Apache Flume Sequence Generator source

In this article will study how to fetch data from Sequence generator source.

Introduction

Sequence generator is a source which generates the events (represents some message, token, count, pattern, and value) continuously, here counter is maintained to store events it starts from 0 and increment by 1.

Usage

* It is used for testing and debugging purpose.

* It generates a huge of data very quickly comapre to the NetCat source.

* Sequence generator reduce the frequency of data compare to all other sources, so its a better choice in Flume to receive the huge data.

Software Requirements

* A machine with Linux operating system.

* Apache hadoop should be installed (https://hadoop.apache.org/docs/stable/hadoop-project-dist/hadoop-common/SingleCluster.html)

* Apache Flume should be installed (http://flume.apache.org/FlumeUserGuide.html)

Example

In this example will see how to fetch data from Sequence generator, let us consider,

Source: Sequence Generator

Sink: HDFS

Channel: Memory

Step 1:Change the directory to /user/local/hadoop/hduser.

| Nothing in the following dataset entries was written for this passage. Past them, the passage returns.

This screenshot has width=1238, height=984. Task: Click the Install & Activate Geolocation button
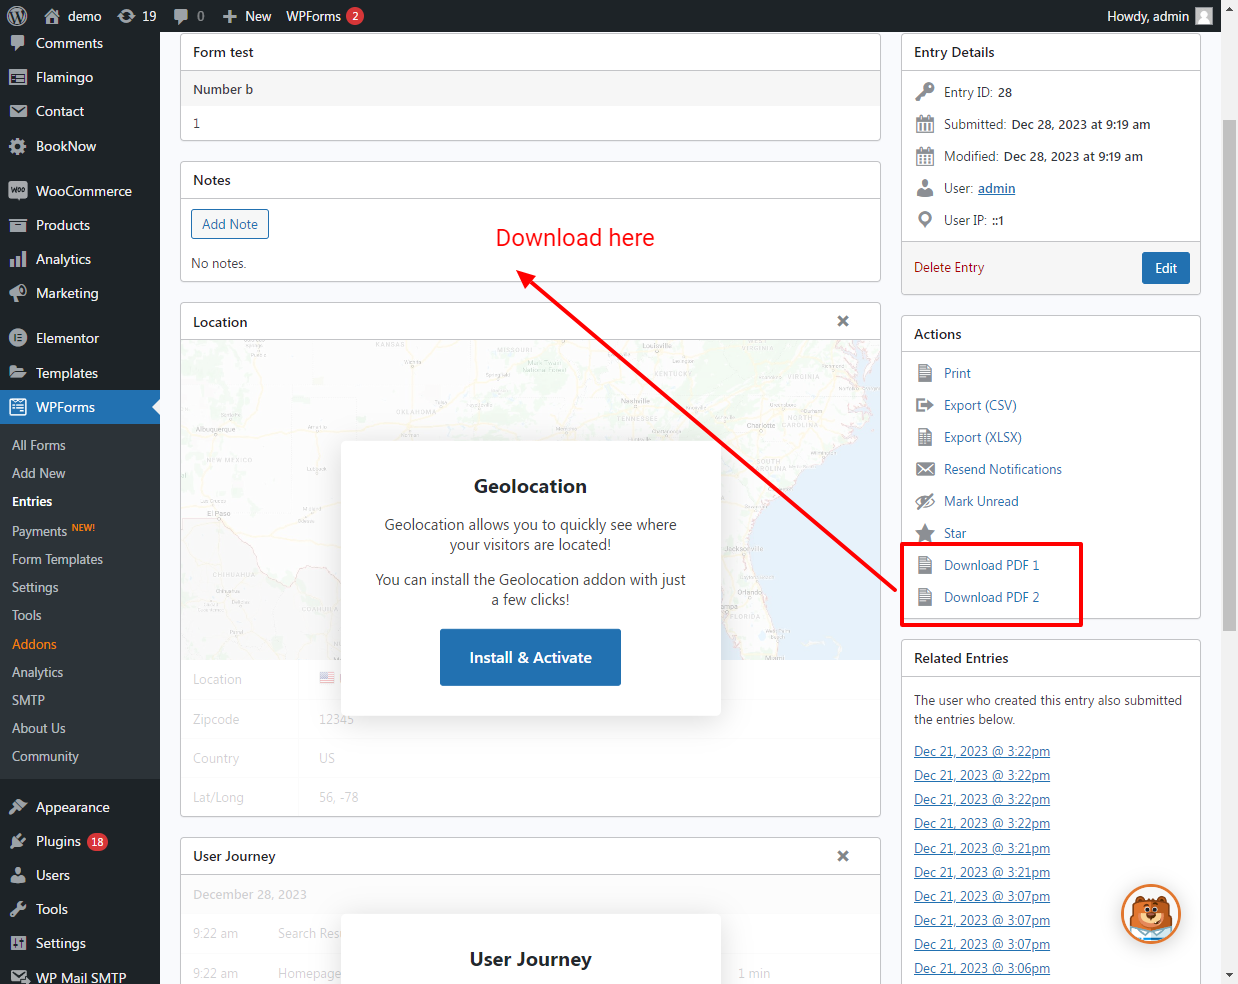tap(530, 657)
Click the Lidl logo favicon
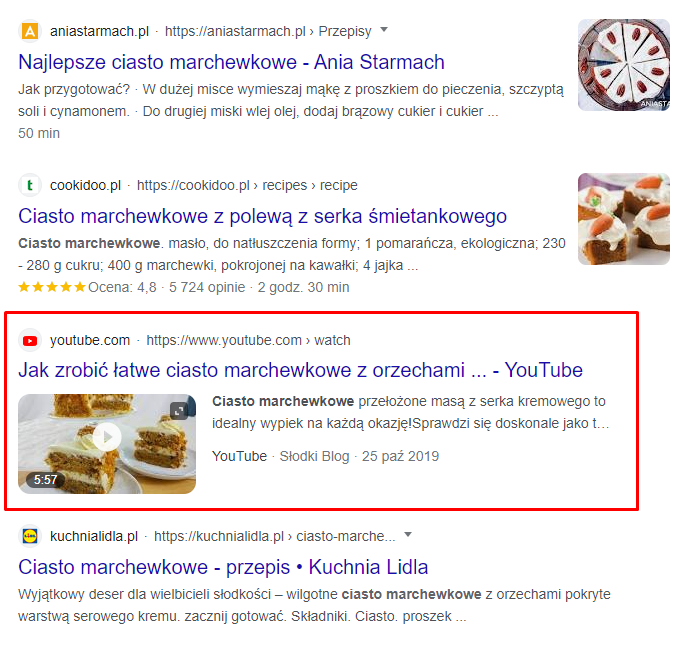 click(30, 535)
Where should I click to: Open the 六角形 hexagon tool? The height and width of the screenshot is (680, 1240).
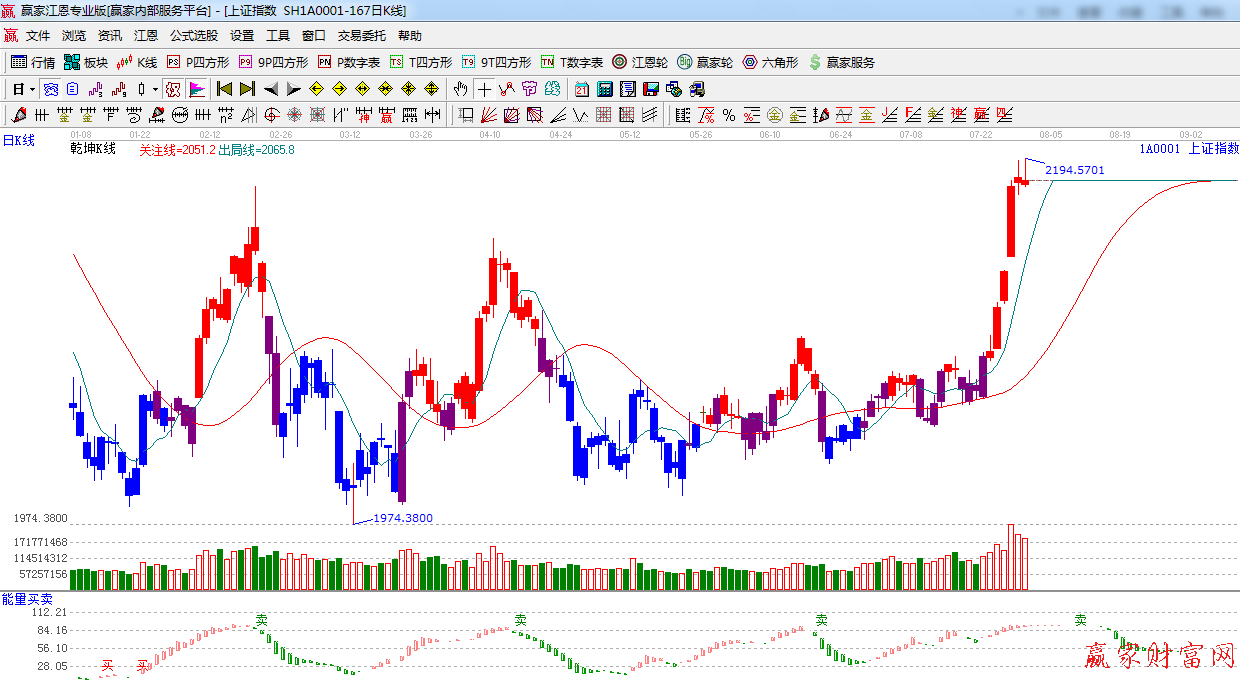pos(770,62)
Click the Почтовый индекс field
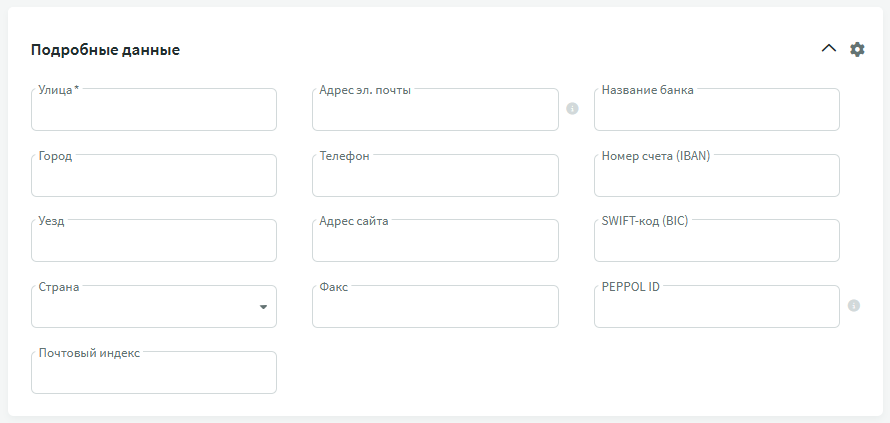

$ cd /user/local/hadoop/hduser

Step 2:Start all hadoop daemons.

$ start-all.sh

Step 3:Let’s check JVM (java virtual machine) status.

$ jps

Step 4:Change the directory to /usr/local/flume

$ cd $FLUME_HOME

Step 5:Configuration of  seq_gen.conf File.

Here we are configuring “seq_gen.conf” file, copy this into flume folder.

# Naming the components on the current agent

SeqGenAgent.sources = SeqSource

SeqGenAgent.channels = MemChannel

SeqGenAgent.sinks = HDFS

# Describing/Configuring the source

SeqGenAgent.sources.SeqSource.type = seq

# Describing/Configuring the sink

SeqGenAgent.sinks.HDFS.type = hdfs

SeqGenAgent.sinks.HDFS.hdfs.path = hdfs://localhost:9000/user/hduser/flumedata/seqgen_data/

SeqGenAgent.sinks.HDFS.hdfs.filePrefix = log

SeqGenAgent.sinks.HDFS.hdfs.rollInterval = 0

SeqGenAgent.sinks.HDFS.hdfs.rollCount = 10000

SeqGenAgent.sinks.HDFS.hdfs.fileType = DataStream

# Describing/Configuring the channel

SeqGenAgent.channels.MemChannel.type = memory

SeqGenAgent.channels.MemChannel.capacity = 1000

SeqGenAgent.channels.MemChannel.transactionCapacity = 100

# Binding source and sink to the channel

SeqGenAgent.sources.SeqSource.channels = MemChannel

SeqGenAgent.sinks.HDFS.channel = MemChannel

Step 6: Execution

Here source called “Sequence Generator” starts generating sequence numbers which will be pushed into the HDFS in the form of log files.

   $ cd $FLUME_HOME

$./bin/flume-ng agent –conf $FLUME_CONF –conf-file $FLUME_CONF/seq_gen.conf

–name SeqGenAgent

Step 7: Verify in the HDFS

  $ hadoop fs -ls user/hduser/flumedata/seqgen_data/

“That’s all about the Apache Flume – Sequence Generator source, It is a best tool for testing,hope this will be useful”.